Google's self-driving Lexus car drives along street during a demonstration at Google campus on Wednesday, May 13, 2015, in Mountain View, Calif.
Photograph by Tony Avelar — AP
By David Z. Morris
September 25, 2016

On Friday, a Lexus outfitted with Google autonomous driving technology was struck by a vehicle that ran a red light in Mountain View, California. Some observers say it is the worst crash that Google’s autonomous vehicles have been involved in. There were no reported injuries.

A photo of the aftermath (which you can see at 9TO5Google) shows the Interstate Batteries van apparently at fault. According to a statement from Google, the autonomous vehicle’s “light was green for at least six seconds before our car entered the intersection.”

Witnesses said that after the crash, “dazed Google employees” sat waiting for a tow truck.

The crash is in significant contrast to recent incidents involving Tesla vehicles driving in Autopilot mode.
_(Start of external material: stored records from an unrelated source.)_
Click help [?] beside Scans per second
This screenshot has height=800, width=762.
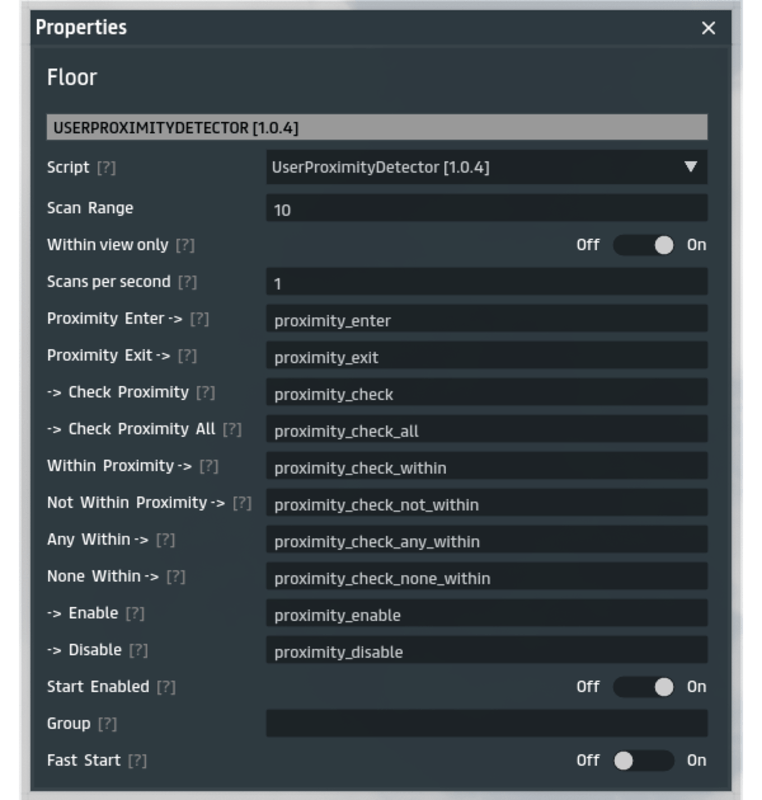pos(187,282)
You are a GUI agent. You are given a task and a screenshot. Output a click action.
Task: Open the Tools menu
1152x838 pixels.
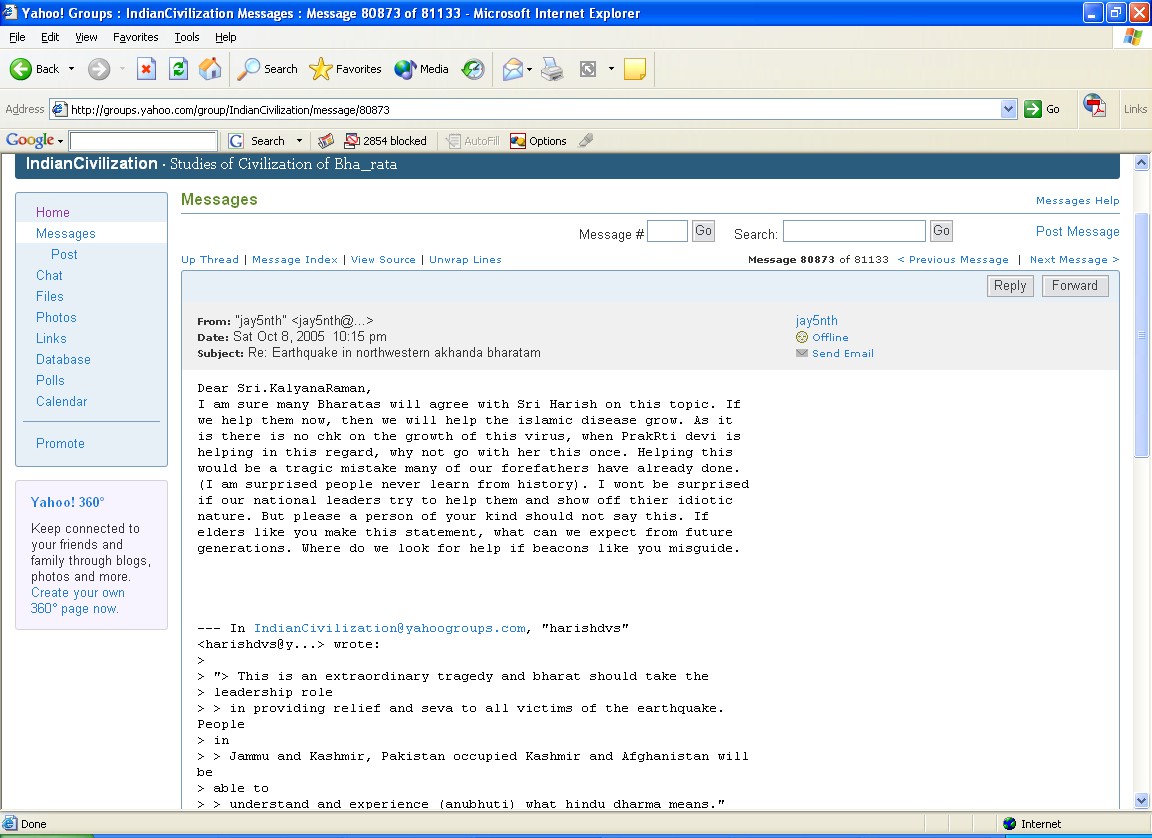pyautogui.click(x=187, y=37)
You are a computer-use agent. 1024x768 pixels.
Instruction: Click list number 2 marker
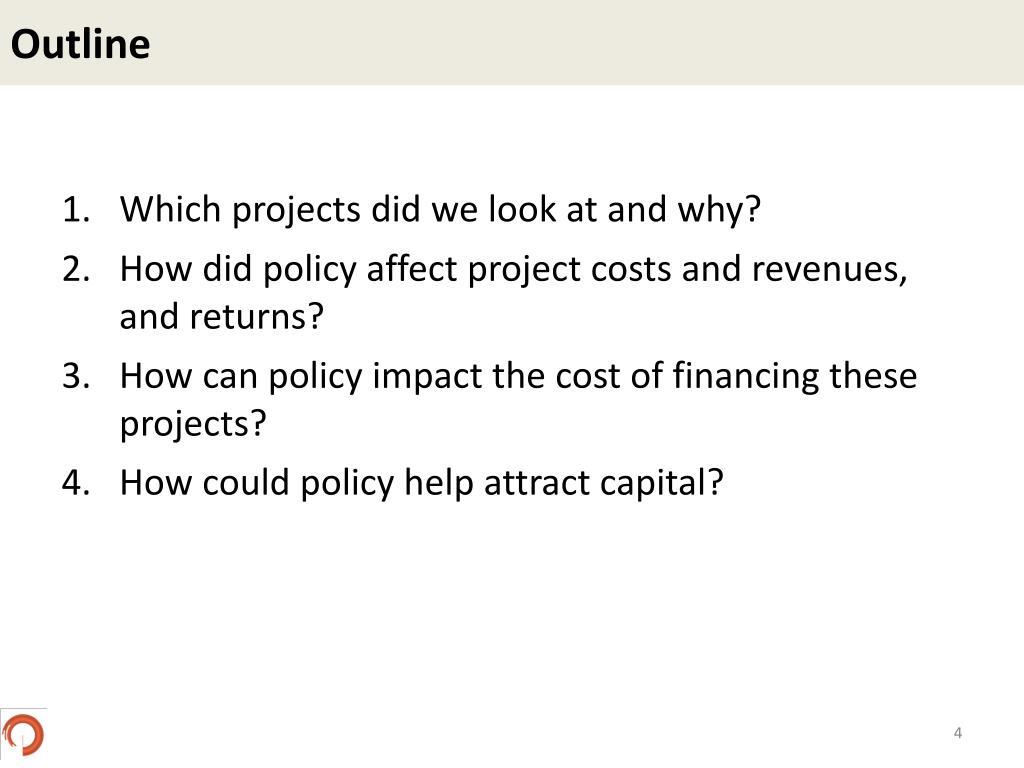tap(76, 269)
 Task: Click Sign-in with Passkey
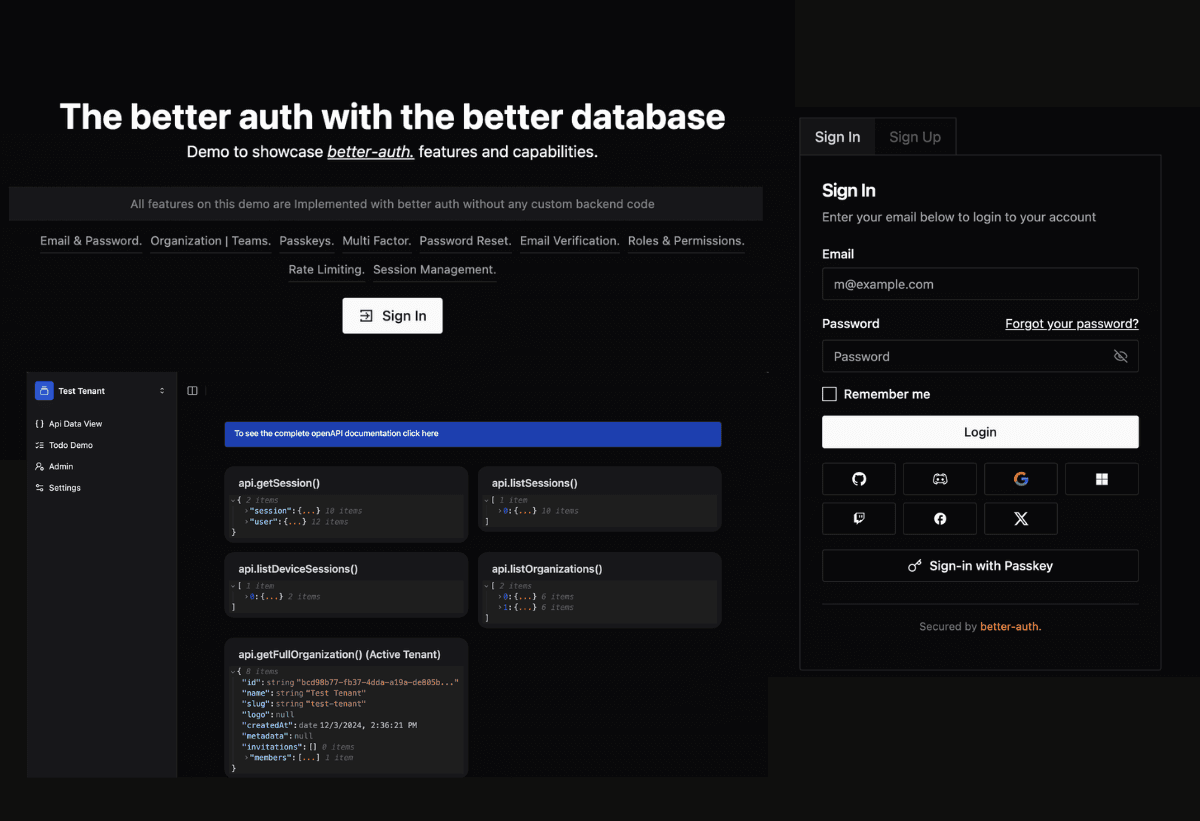[x=980, y=565]
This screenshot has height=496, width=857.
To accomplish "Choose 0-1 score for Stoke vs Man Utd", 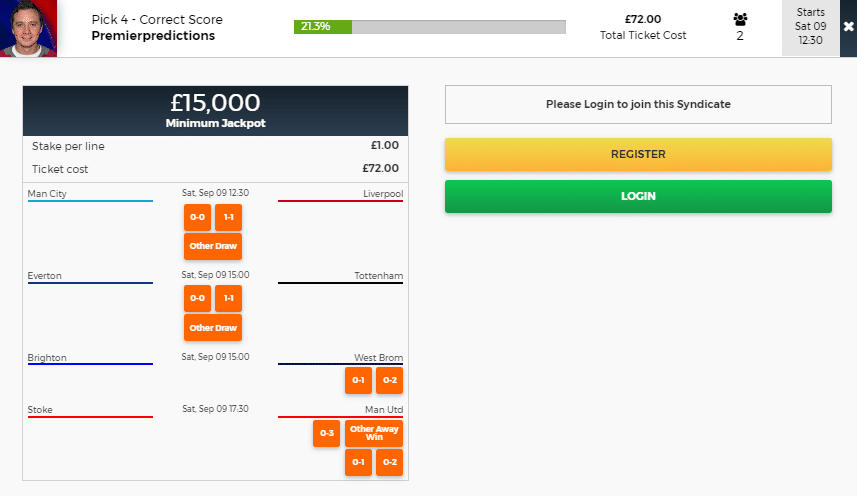I will (x=358, y=462).
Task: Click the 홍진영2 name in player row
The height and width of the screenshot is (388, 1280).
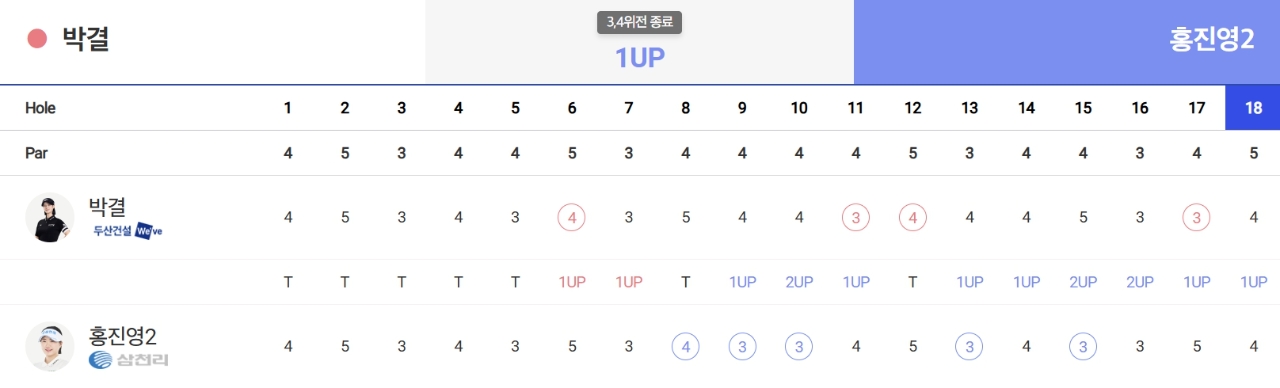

Those crashes, including one that was fatal, suggested at least some failure of the vehicles’ detection systems to properly read and respond to their environment. But it’s hard to lay much blame on Google’s system for being t-boned by a van running a red light.

Instead, the crash shows a much different problem for driverless cars—that they will continue to share the road with fallible human drivers for decades to come. A recent Goldman Sachs report points out that, at least using current replacement rates and ownership models, it could be 2060 before the North American auto fleet reaches full autonomy.

Under those circumstances, a new sort of question arises—how much responsibility will autonomous systems have for anticipating and avoiding the errors of old-fashioned human drivers?